09:50 | 16/03/2018 Economy- Society
(VEN) - Vietnam’s agricultural market potential is expanding due to its participation in a growing number of free trade agreements, but with fiercer competition pressure, promoting branding is a strategic necessity.
Being a mountainous province with many advantages in terms of land and climate, Son La has many opportunities and favorable conditions to develop high-quality agricultural products, and is suitable for the establishment of high-tech agriculture centers.
Son La Province reached over US$9 million in total export turnover in 2017, with agricultural and forestry products accounting for 99.2 percent of the total. In particular, many types of fruits and vegetables, such as longan, mango, lime and dragon fruit, have been exported to China, Australia and the US.
Pham Quang An, director of the Son La Department of Science and Technology, said the department has advised the provincial people’s committee to promote branding for 14 local specialties. At present, nine products have been granted certificates of protection, including three geographical indications (Shan Tuyet tea, Yen Chau mango, and Son La coffee), four trademarks (Moc Chau Oolong tea, Moc Chau vegetable, Song Ma longan, and Phu Yen orange), and two collective marks (Son La honey, and Ta Xua tea). All the products have increased their value and market. In particular, Shan Tuyet tea and Yen Chau mango have made the list of Vietnam Value products and are able to be exported to the European market.
Thanks to support from the National Office of Intellectual Property under the Ministry of Science and Technology, Shan Tuyet Moc Chau tea was successfully registered in Thailand and granted a certificate of protection there.
Lack of methodical approach
Son La Province’s agricultural production remains small and fragmentary, while businesses lack sufficient capacity to promote branding. This will seriously affect the prestige of the product, resulting in an unsustainable brand.
For example, Yen Chau mango was granted a certificate of protection in 2012. Since the announcement of geographical indication for Yen Chau mango, the value of the product has increased. However, developing the value of the brand and finding a stable output for this product are extremely difficult. This is due to the lack of investment in the application of scientific and technological advances in the conservation of traditional mango. Recently, some households have cut mango trees or transplanted other types of mango, leading to the risk of devaluing the geographical indication. The same applies to Shan Tuyet Moc Chau tea.
Pham Quang An said branding needs to be conducted step by step. To enhance the value of agricultural products, it is necessary to see the participation of big businesses, which have strong financial, scientific and technical capabilities, to link production and consumption.
According to the Ministry of Agriculture and Rural Development, Vietnam has become one of the leading exporters of agricultural products, with eight commodities each earning more than US$1 billion, including coffee, rubber, rice, seafood, cashew nuts, pepper, fruit and vegetables, timber and wood products.

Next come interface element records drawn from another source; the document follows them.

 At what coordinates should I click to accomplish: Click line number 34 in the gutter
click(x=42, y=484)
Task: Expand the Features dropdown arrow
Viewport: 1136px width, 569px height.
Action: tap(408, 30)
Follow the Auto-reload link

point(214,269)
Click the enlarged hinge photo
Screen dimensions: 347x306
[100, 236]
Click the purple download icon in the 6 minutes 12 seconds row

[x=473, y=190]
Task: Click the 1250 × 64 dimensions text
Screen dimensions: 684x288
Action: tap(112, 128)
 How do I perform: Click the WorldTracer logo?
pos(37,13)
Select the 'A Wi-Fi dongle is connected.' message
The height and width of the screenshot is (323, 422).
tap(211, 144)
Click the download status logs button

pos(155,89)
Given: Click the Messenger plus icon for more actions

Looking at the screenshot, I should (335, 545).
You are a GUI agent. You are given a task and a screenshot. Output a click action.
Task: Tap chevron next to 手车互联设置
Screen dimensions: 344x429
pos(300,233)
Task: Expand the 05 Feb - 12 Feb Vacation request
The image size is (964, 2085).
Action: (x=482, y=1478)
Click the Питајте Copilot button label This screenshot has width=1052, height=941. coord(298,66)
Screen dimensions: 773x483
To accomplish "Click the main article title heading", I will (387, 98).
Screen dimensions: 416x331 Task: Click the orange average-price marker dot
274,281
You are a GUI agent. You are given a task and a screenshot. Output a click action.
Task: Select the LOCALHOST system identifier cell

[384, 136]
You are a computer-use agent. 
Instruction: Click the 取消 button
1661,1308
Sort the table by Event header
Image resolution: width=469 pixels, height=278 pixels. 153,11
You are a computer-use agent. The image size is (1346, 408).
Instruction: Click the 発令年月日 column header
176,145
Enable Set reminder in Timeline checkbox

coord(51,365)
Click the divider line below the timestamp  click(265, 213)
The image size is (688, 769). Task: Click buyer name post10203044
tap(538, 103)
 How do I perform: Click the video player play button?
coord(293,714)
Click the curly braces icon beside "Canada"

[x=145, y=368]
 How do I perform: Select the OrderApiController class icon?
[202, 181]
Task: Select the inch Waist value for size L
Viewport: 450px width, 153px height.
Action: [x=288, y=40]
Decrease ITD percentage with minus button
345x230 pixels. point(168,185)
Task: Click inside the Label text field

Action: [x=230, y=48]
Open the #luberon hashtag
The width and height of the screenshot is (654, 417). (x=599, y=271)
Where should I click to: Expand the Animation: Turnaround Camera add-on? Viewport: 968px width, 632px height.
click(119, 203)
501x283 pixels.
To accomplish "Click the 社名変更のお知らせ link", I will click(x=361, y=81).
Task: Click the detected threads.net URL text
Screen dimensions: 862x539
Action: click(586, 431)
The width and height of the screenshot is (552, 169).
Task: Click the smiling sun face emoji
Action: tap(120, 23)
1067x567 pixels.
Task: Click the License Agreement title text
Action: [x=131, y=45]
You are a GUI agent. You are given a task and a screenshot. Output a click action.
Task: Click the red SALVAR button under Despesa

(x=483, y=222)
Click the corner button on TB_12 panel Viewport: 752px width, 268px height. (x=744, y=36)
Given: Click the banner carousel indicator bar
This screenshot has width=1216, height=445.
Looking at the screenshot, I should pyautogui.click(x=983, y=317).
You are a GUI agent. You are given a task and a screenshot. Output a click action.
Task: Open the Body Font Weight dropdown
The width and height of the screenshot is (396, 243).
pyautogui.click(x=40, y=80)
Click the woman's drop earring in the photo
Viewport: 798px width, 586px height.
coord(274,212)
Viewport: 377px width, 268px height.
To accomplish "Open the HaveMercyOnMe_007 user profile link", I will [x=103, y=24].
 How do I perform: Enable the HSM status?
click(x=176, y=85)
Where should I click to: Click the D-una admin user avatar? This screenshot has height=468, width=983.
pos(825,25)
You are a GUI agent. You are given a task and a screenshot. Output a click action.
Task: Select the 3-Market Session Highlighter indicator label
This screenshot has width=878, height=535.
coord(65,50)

To make most of the opportunities provided by free trade agreements, the Ministry of Agriculture and Rural Development has prioritized the promotion of agricultural branding.
Pham Quang An, director of the Son La Department of Science and Technology, said businesses and cooperatives should pay special attention to compliance with the production process according to VietGAP and GlobalGAP standards. In addition, it is necessary to improve the quality of key agricultural products, and coordinate with related agencies to develop the domestic market and expand export markets.